Question

Solve $\int {\dfrac{{(1 - \cot x)}}{{(1 + \cot x)}}} dx$

Answer 1

Hint : To solve this question first convert the $\cot x$ trigonometric function to $\sin x$ and $\cos x$. Then simplify the equation and then take the denominator to another variable and try to adjust the upper equation in the derivative of that variable. Then integrate that function and again substitute the value of that variable in order to find the integration in the original variable.

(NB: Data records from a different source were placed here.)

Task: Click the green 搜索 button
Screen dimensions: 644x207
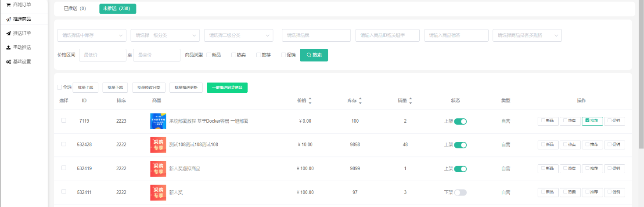Action: pos(313,55)
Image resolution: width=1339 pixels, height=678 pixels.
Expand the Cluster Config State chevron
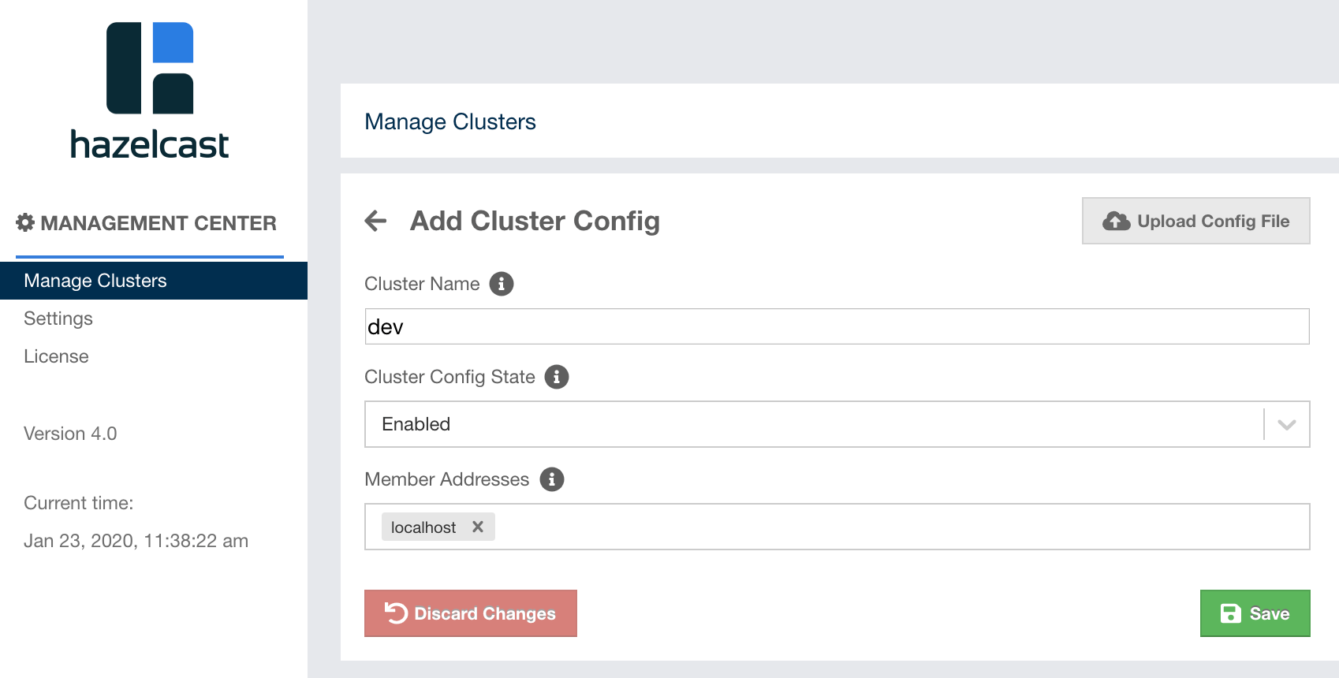[x=1287, y=425]
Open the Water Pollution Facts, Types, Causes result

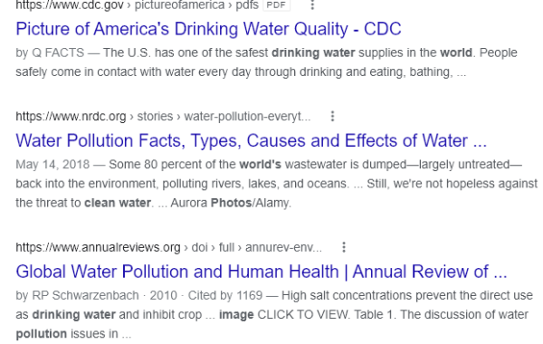[x=252, y=140]
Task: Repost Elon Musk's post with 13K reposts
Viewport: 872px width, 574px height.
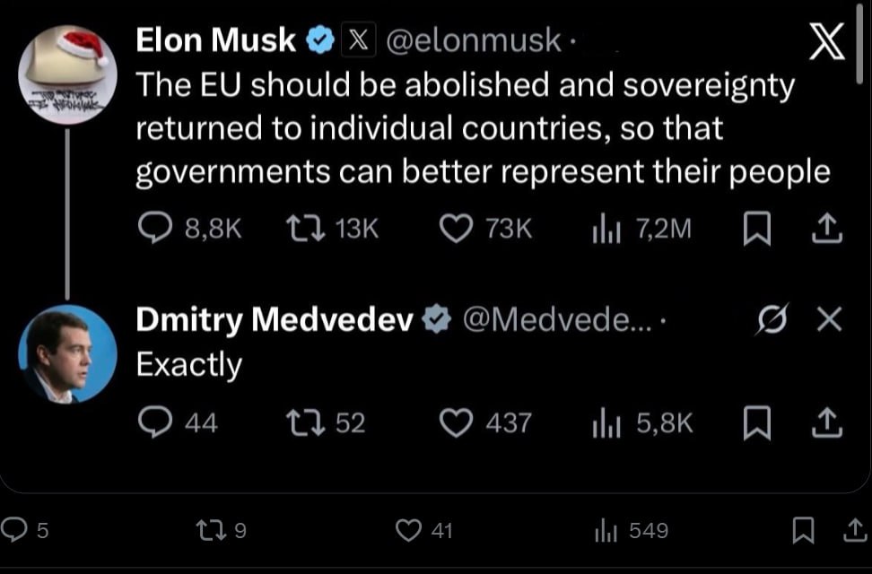Action: coord(299,230)
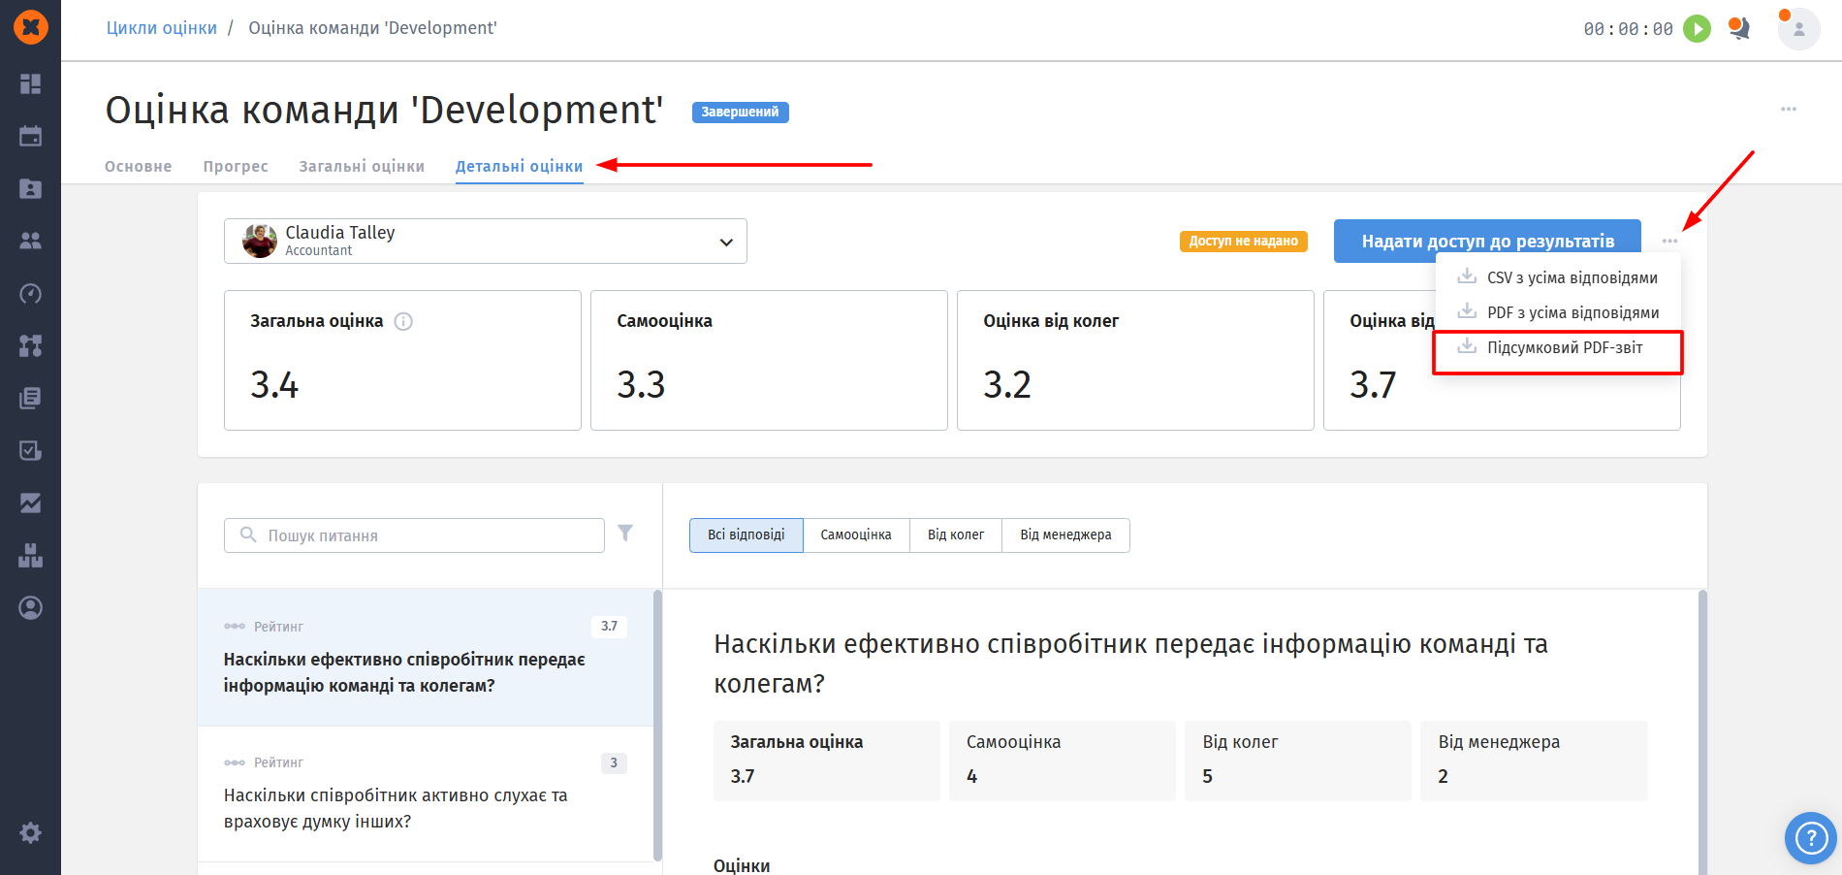Open the calendar icon in the sidebar
The height and width of the screenshot is (875, 1842).
coord(30,136)
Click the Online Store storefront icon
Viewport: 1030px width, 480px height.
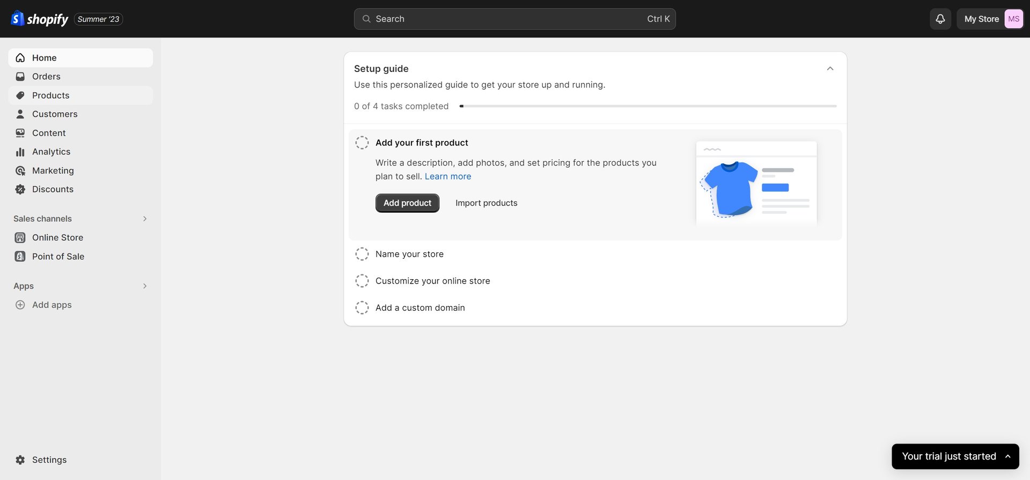point(20,238)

Complete step-by-step answer :
Let the given integration is equal to $I = \int {\dfrac{{(1 - \cot x)}}{{(1 + \cot x)}}} dx$
Now on converting that equation in $\sin x$ and $\cos x$ function.
$I = \int {\dfrac{{(1 - \dfrac{{\sin x}}{{\cos x}})}}{{(1 + \dfrac{{\sin x}}{{\cos x}})}}} dx$
Now taking LCM
$I = \int {\dfrac{{(\dfrac{{\cos x - \sin x}}{{\cos x}})}}{{(\dfrac{{\cos x + \sin x}}{{\cos x}})}}} dx$
On further solving this equation
$I = \int {\dfrac{{(\cos x - \sin x)}}{{(\sin x + \cos x)}}} dx$
Let, $\sin x + \cos x = t$
Differentiating the equation both side
$(\cos x - \sin x)dx = dt$
This term is the nominator of the integration
$I = \int {\dfrac{{dt}}{t}}$
Integration of $\int {\dfrac{{dt}}{t} = \ln t}$
$I = \ln t + c$
Now again put the value of t in the last equation
$I = \ln (\sin x + \cos x) + c$
Here, c is the constant term that comes with the integration
The integration of the equation: $I = \int {\dfrac{{(1 - \cot x)}}{{(1 + \cot x)}}} dx = \ln (\sin x + \cos x) + c$

Note : Integration is usually used to find the area of the curves whose equations are given. If the sign is mentioned with the value of integration then that doesn’t mean that area is negative but that is indicating the area that given area is on the side of the positive axis or on the side of the negative axis.